Exercise directions =
Write out the entries verbatim and leave the images out of the copy.

(Dataset entries)
────────────────
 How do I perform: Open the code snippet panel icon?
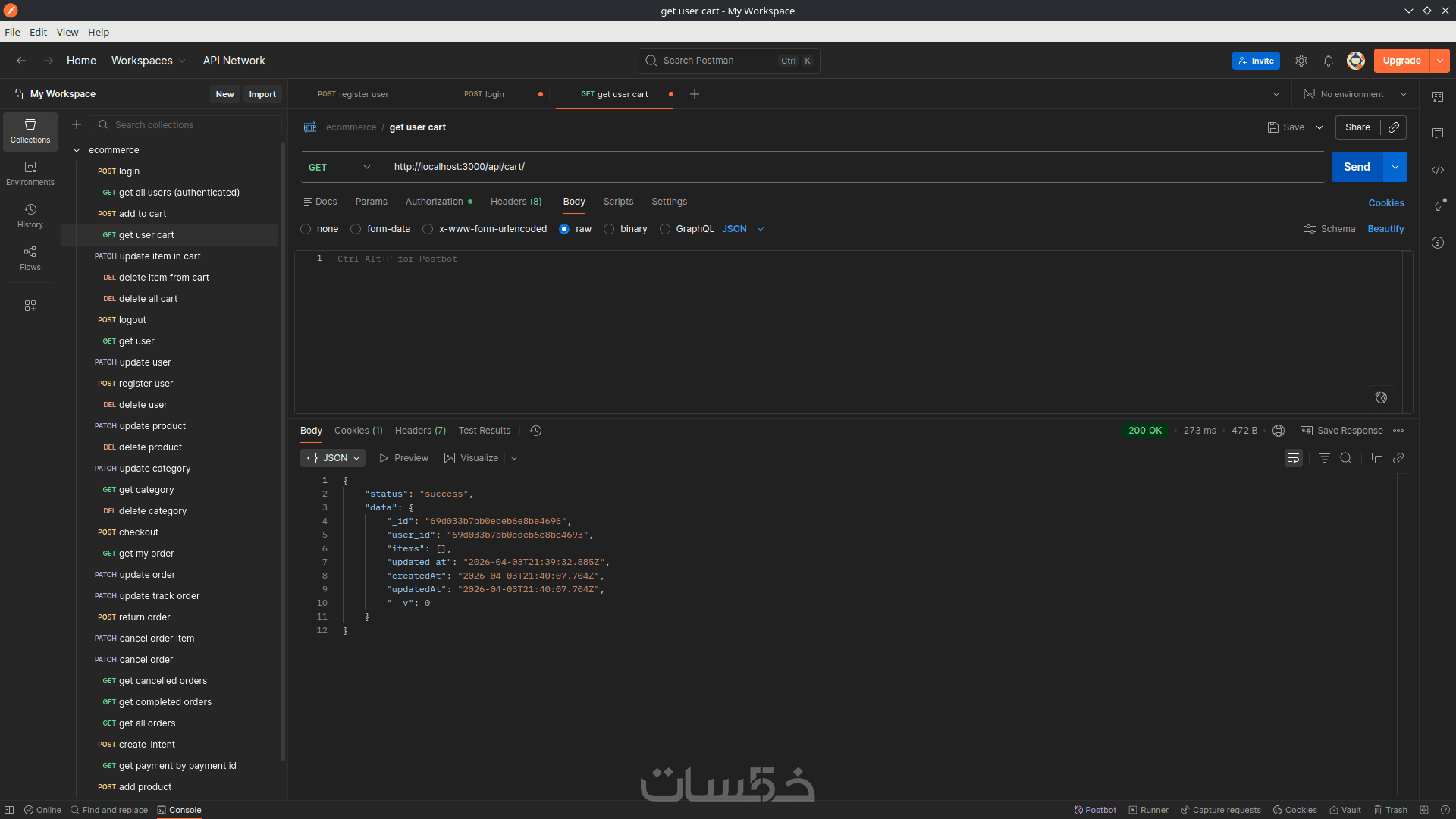1437,170
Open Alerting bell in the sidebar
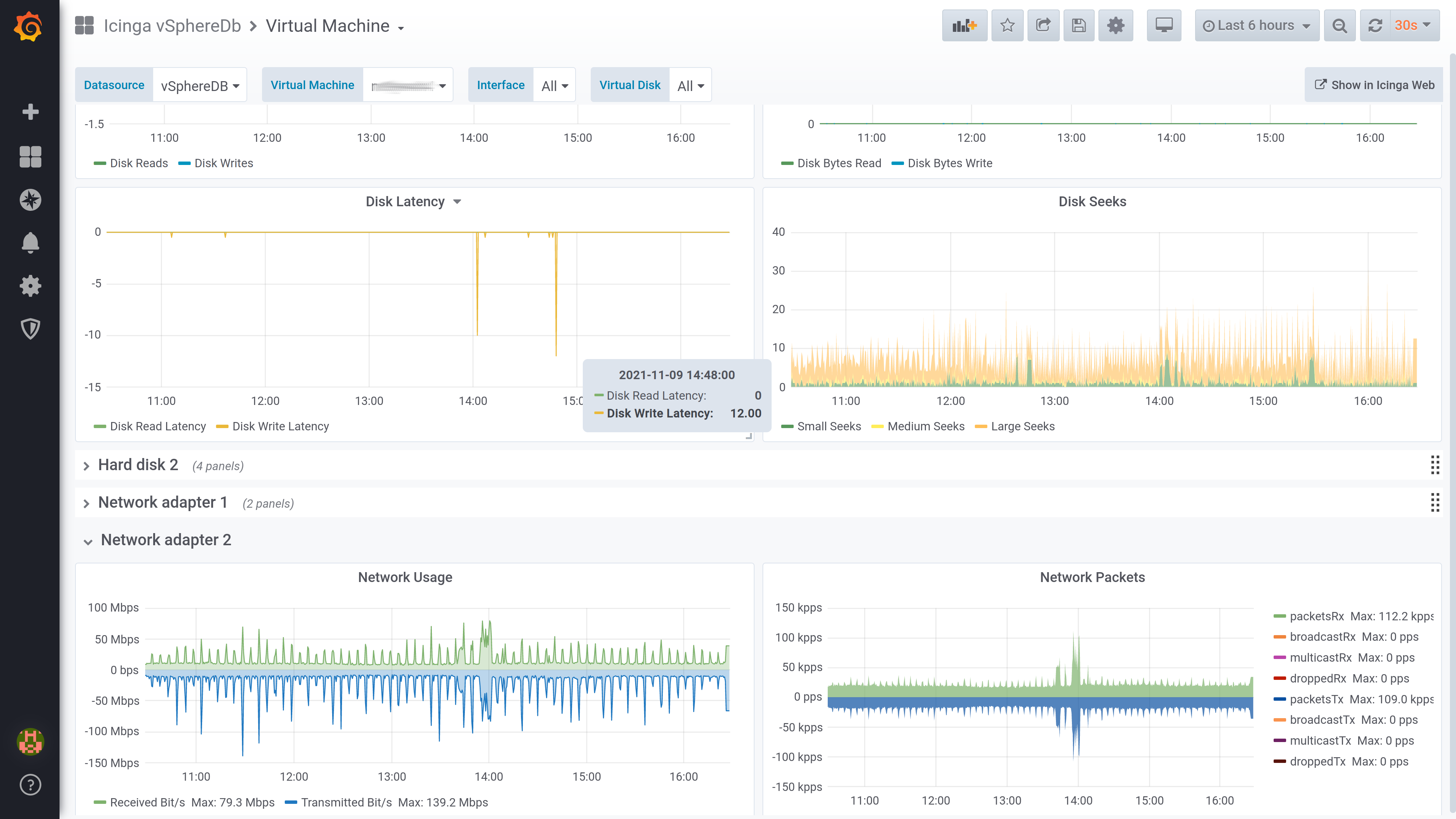Screen dimensions: 1456x819 tap(30, 243)
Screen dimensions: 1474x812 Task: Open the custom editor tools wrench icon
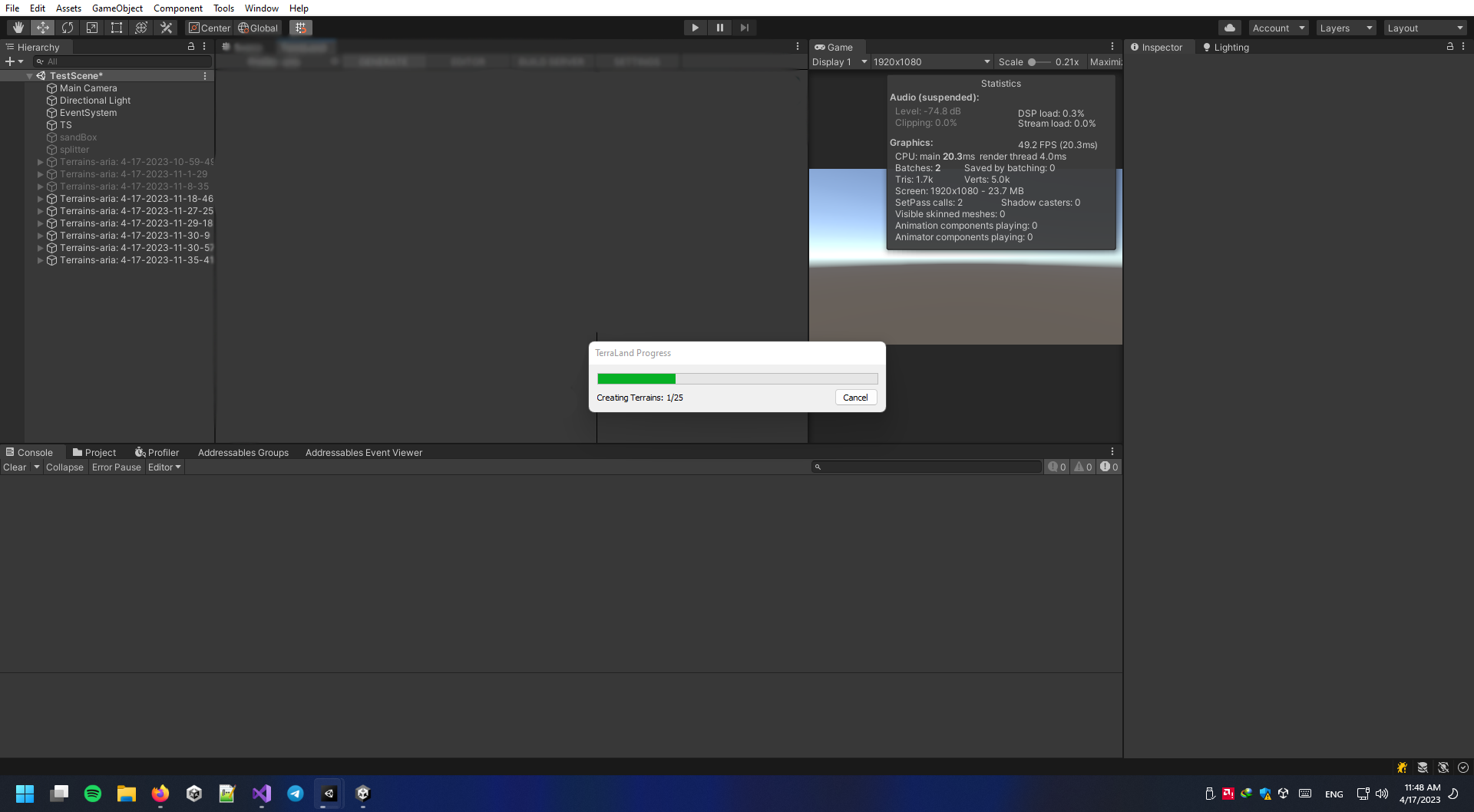[x=166, y=27]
────────────────
Answer box =
 How do I perform: Open the code snippet panel icon?
1437,170
Open Alerting bell in the sidebar
Screen dimensions: 1456x819 tap(30, 243)
Screen dimensions: 1474x812 Task: Open the custom editor tools wrench icon
[x=166, y=27]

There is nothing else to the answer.